Página —

Para o Panorama Paulista, foram escolhidos 23 curtas do Estado de São Paulo. “Super Oldboy”, de Eliane Coster, segue um idoso que trabalha como office boy e se envolve em um assalto a banco inusitado. Com Laerte e Elke Maravilha, recebeu prêmio do júri popular no Festival de Gramado. “The Beast”, de Michael Wahrmann e Samantha Nell, se passa na África do Sul, em um dia divertido de safari, e foi exibido na Quinzena dos Realizadores de Cannes. Também está na seleção o documentário “Meninas”, de Carla Gallo, que conta a trajetória de ginastas olímpicas como Daiane dos Santos, Daniele Hypolito e Jade Barbosa.

Desafios —
1 – Segundo a página, quantos curtas do Estado de São Paulo foram escolhidos para o Panorama Paulista?
2 – Indique se cada afirmação a seguir está de acordo com a página: (a) “Super Oldboy” ganhou o prêmio do júri popular no Festival de Gramado; (b) “The Beast” se passa no Brasil; (c) “Meninas” é dirigido por Eliane Coster.

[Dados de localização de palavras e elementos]
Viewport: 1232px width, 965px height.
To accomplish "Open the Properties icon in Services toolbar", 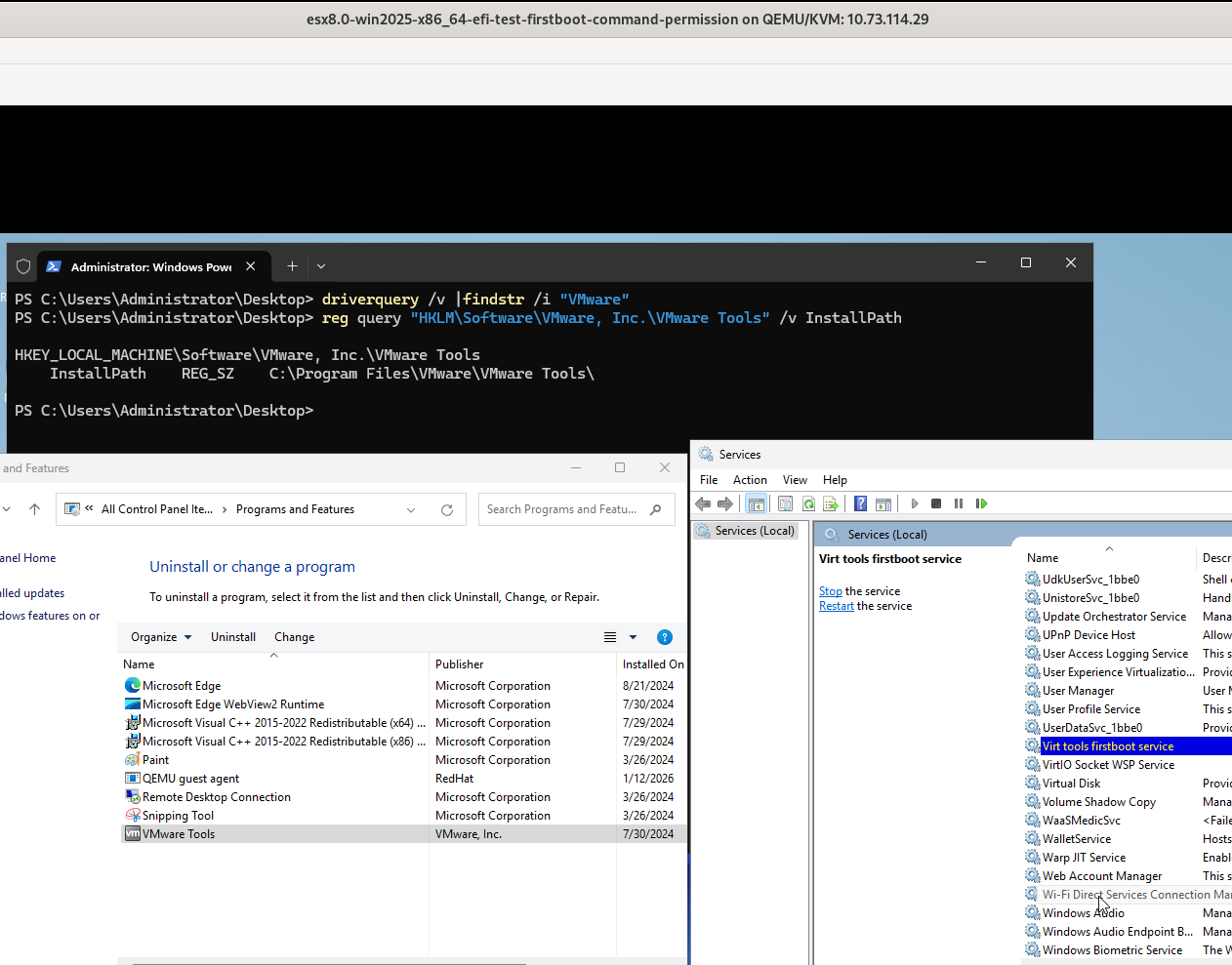I will pos(785,503).
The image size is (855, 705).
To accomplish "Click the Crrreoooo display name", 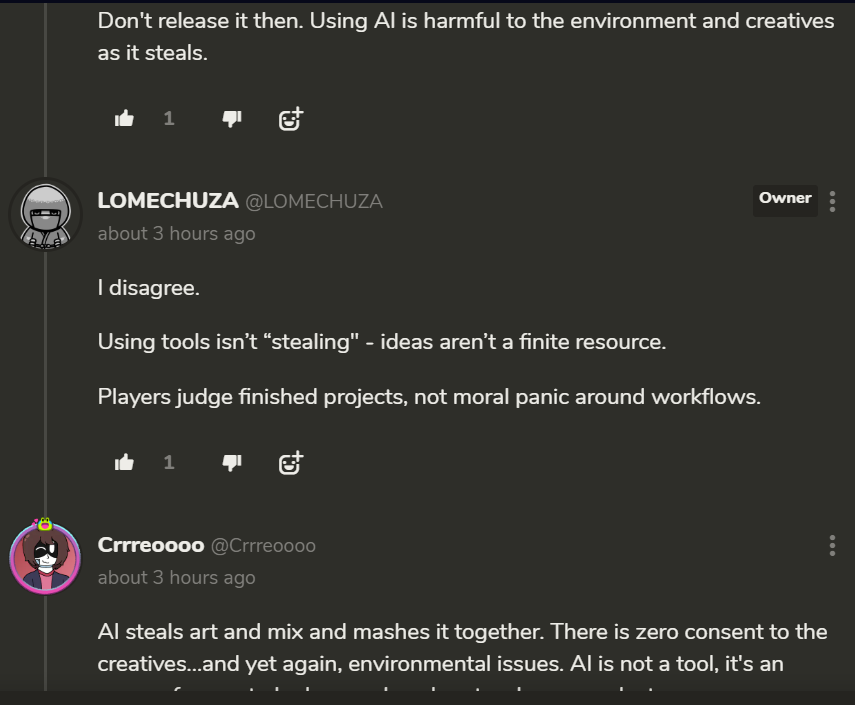I will (x=151, y=545).
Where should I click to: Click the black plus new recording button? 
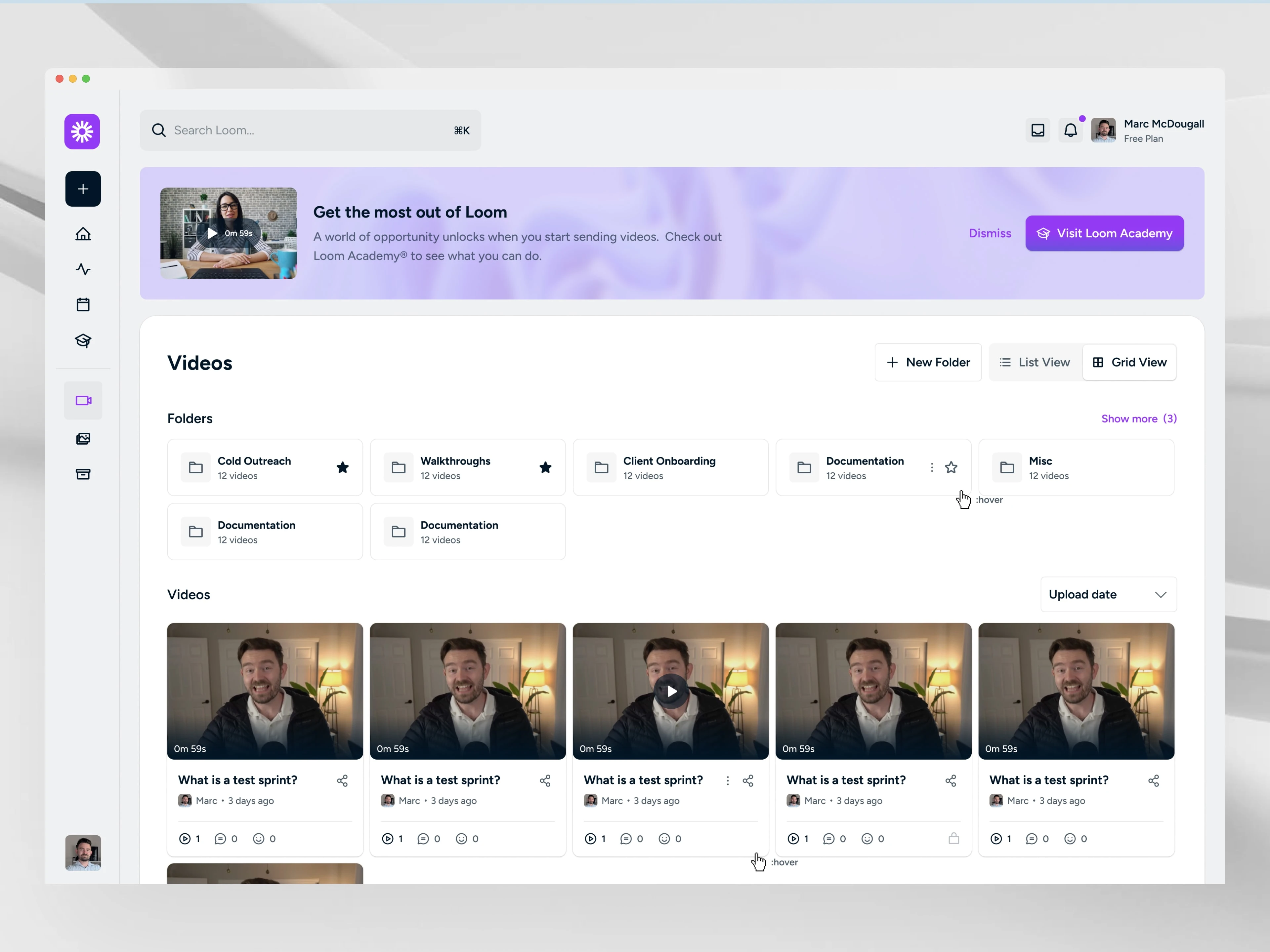(83, 189)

Resultados —
1 – Foram escolhidos 23 curtas.

2 –
(a) Sim: "recebeu prêmio do júri popular no Festival de Gramado".
(b) Não: "se passa na África do Sul".
(c) Não: "o documentário “Meninas”, de Carla Gallo".